=== PROVIDED INFORMATION ===

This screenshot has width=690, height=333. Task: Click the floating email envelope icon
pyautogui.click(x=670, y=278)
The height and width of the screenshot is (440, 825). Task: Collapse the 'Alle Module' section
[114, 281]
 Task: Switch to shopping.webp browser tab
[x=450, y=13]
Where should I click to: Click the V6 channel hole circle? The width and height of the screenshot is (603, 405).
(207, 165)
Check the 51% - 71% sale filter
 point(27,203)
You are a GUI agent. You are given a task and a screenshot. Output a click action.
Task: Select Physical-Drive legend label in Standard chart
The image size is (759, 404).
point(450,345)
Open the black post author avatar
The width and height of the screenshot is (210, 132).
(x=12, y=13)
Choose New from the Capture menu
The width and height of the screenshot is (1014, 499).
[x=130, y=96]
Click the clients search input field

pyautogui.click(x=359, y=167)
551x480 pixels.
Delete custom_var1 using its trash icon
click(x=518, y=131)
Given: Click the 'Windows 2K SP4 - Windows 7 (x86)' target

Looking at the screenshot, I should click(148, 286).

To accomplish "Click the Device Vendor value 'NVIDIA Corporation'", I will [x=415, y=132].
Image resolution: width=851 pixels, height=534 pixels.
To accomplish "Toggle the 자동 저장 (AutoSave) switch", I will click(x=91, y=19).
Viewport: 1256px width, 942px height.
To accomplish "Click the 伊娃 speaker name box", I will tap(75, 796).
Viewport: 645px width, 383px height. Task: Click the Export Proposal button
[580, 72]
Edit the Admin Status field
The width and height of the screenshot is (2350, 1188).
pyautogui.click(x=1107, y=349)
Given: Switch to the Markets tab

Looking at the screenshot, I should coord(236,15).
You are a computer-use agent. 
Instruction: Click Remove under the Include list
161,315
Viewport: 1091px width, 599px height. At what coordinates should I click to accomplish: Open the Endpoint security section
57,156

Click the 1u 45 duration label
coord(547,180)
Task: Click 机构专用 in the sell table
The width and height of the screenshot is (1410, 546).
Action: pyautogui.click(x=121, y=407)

===

**WHAT YOU ARE ASKED TO DO**
Copy all of the records above word for word, keeping every line as it is.

**RESULT FOR THIS EXERCISE**
This screenshot has width=690, height=333. Task: Click the floating email envelope icon
pyautogui.click(x=670, y=278)
The height and width of the screenshot is (440, 825). Task: Collapse the 'Alle Module' section
[114, 281]
 Task: Switch to shopping.webp browser tab
[x=450, y=13]
Where should I click to: Click the V6 channel hole circle? The width and height of the screenshot is (603, 405).
(207, 165)
Check the 51% - 71% sale filter
 point(27,203)
You are a GUI agent. You are given a task and a screenshot. Output a click action.
Task: Select Physical-Drive legend label in Standard chart
The image size is (759, 404).
point(450,345)
Open the black post author avatar
The width and height of the screenshot is (210, 132).
(x=12, y=13)
Choose New from the Capture menu
The width and height of the screenshot is (1014, 499).
[x=130, y=96]
Click the clients search input field

pyautogui.click(x=359, y=167)
551x480 pixels.
Delete custom_var1 using its trash icon
click(x=518, y=131)
Given: Click the 'Windows 2K SP4 - Windows 7 (x86)' target

Looking at the screenshot, I should click(148, 286).

To accomplish "Click the Device Vendor value 'NVIDIA Corporation'", I will [x=415, y=132].
Image resolution: width=851 pixels, height=534 pixels.
To accomplish "Toggle the 자동 저장 (AutoSave) switch", I will click(x=91, y=19).
Viewport: 1256px width, 942px height.
To accomplish "Click the 伊娃 speaker name box", I will tap(75, 796).
Viewport: 645px width, 383px height. Task: Click the Export Proposal button
[580, 72]
Edit the Admin Status field
The width and height of the screenshot is (2350, 1188).
pyautogui.click(x=1107, y=349)
Given: Switch to the Markets tab

Looking at the screenshot, I should coord(236,15).
You are a computer-use agent. 
Instruction: Click Remove under the Include list
161,315
Viewport: 1091px width, 599px height. At what coordinates should I click to accomplish: Open the Endpoint security section
57,156

Click the 1u 45 duration label
coord(547,180)
Task: Click 机构专用 in the sell table
The width and height of the screenshot is (1410, 546).
Action: pyautogui.click(x=121, y=407)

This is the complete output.